The Cell-Easy start-up and the Toulouse University Hospital have joined forces to carry out a study on Alzheimer’s based on stem cells obtained from cosmetic surgeons who perform liposuction.
Alzheimer’s disease is the leading cause of dementia worldwide. It represents 60 to 70% of cases. In 2015, 9.9 million people received their diagnosis, which represents a new case every three seconds according to the WHO. The disease is most often manifested by memory problems, then other brain functions are affected. Gradually, daily tasks become more and more difficult and adapting to new situations becomes almost impossible for patients. Currently, the disease is incurable and, given the number of people affected, researchers are accumulating research to at least try to slow its progression. Stem cell treatment to replace damaged cells with healthy cells is one of the therapeutic approaches that is increasingly being exploited. In France, the Toulouse University Hospital will soon start a study based on stem cells obtained from cosmetic surgeons who perform liposuction, reveals 20 minutes June 14.
Dedicated to the large-scale production of stem cells, the Toulouse start-up Cell-Easy is the only structure of its kind in France. It recently obtained authorization to supply clinical trials with human stem cells derived from adipose tissue, which is available in almost unlimited quantities in the human body.
“Cell-Easy’s first challenge was to divide the cost of producing adipose stem cells by 10 to make this therapy accessible to as many people as possible. What we managed to do. Today we can open our pharmaceutical establishment. We are also in the process of equipping the laboratory. In about six months, production will start. The plant’s production capacity will reach 100,000 doses per year”, explains Pierre Monsan, director of Cell-Easy and founder of the French Federation of Biotechnology at The Tribune of Toulouse.
The clinical trial will start in early 2021
“We take this waste and make medicine out of it.

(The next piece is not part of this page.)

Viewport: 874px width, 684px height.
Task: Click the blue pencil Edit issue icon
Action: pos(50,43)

While usually stem cells come either from umbilical cords or from painful lumbar punctures, our technology makes it possible to multiply them”, he says to 20 minutes.

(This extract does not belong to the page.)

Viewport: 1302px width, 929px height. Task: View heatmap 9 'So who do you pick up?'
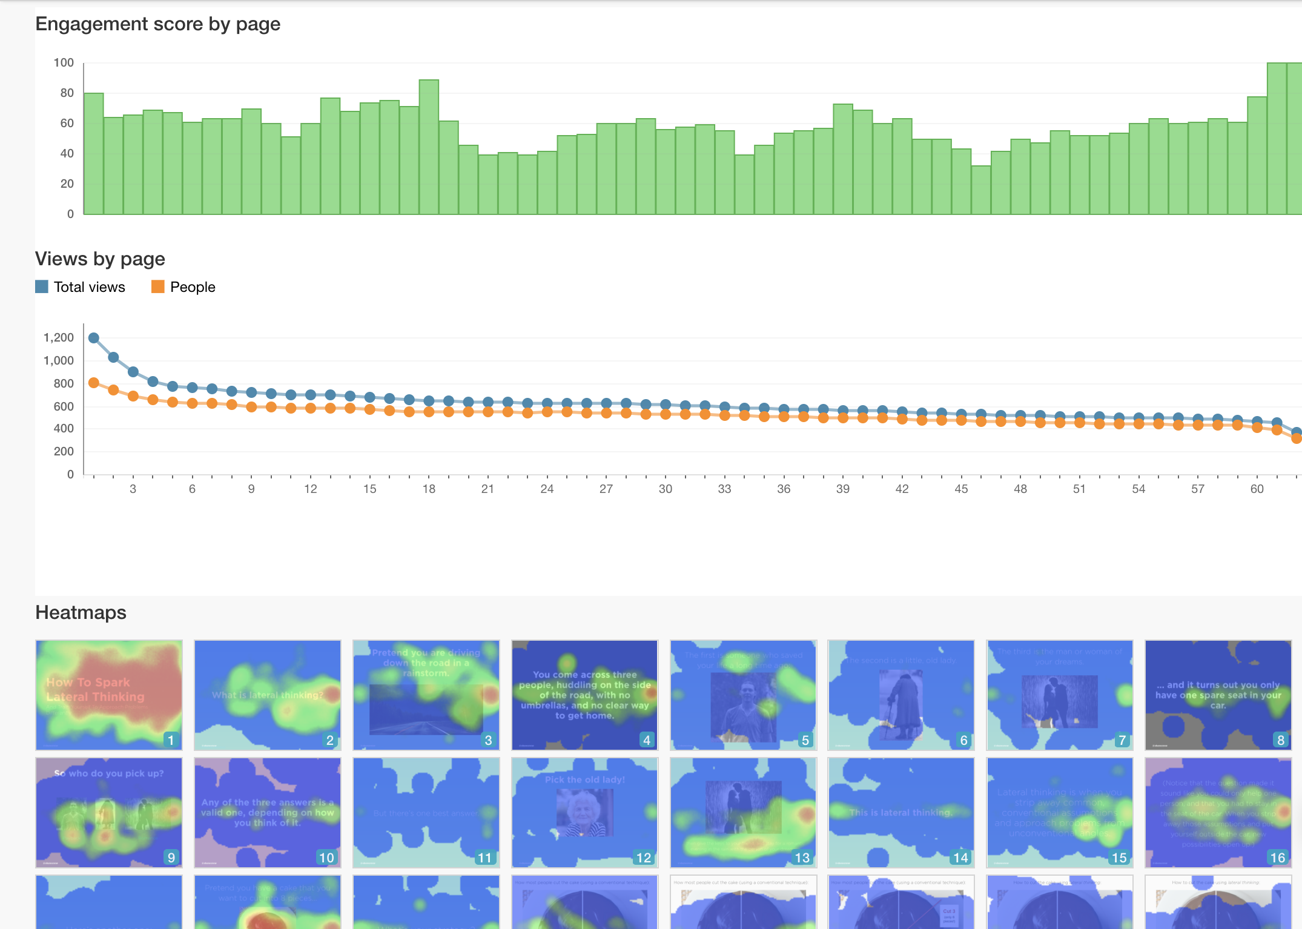[x=109, y=812]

The start-up has therefore just signed with the Toulouse University Hospital for a collaboration on a clinical trial on Alzheimer’s which should start in early 2021. The researchers will follow nine patients followed at the Toulouse and Montpellier University Hospitals, aged 50 to 85, newly diagnosed with the disease.

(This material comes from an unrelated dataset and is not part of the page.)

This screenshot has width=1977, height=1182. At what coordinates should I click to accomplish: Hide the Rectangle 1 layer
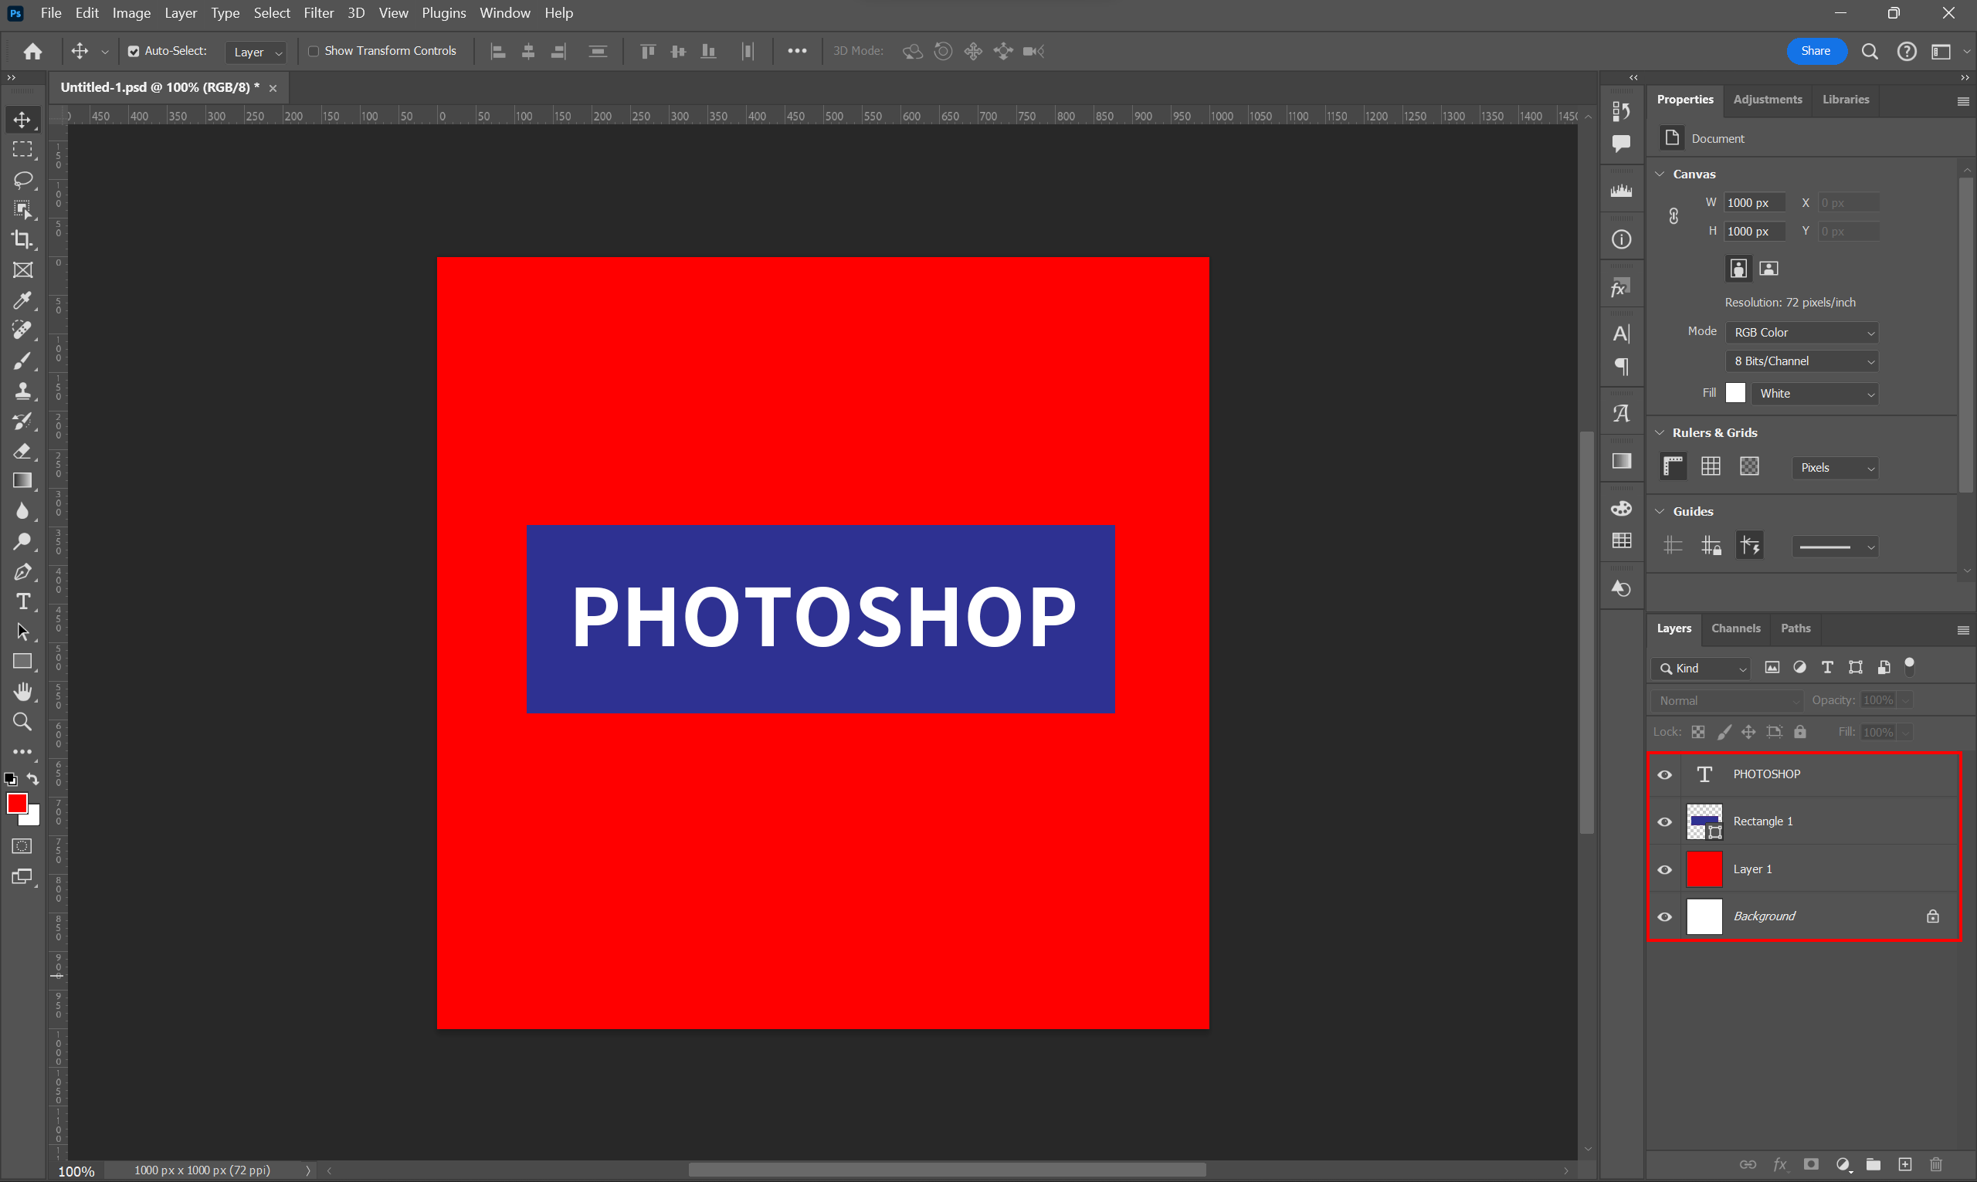(1665, 822)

While the latter is characterized by chronic inflammation of the brain that causes protein deposits, during the study, scientists will test the anti-inflammatory effect of stem cells “and their ability to slow the progression of the disease. ”, he continues. Participants will therefore be injected with stem cells through the bloodstream. Depending on the first results, the cohort may then increase to around fifty.
Towards a biomarker for Alzheimer’s disease?
Medical research to treat Alzheimer’s is advancing rapidly. Recently, scientists discovered a promising lead for establishing a biomarker of the disease: the retina. Indeed, the upper layer of neurons in the retina of a mouse model of Alzheimer’s disease exhibits a change in their structural texture. Combined with data on changes in thickness of this layer, the new measurement could be a more easily accessible biomarker of Alzheimer’s. However, detecting the disease earlier would considerably improve the quality of life of the millions of people affected throughout the world.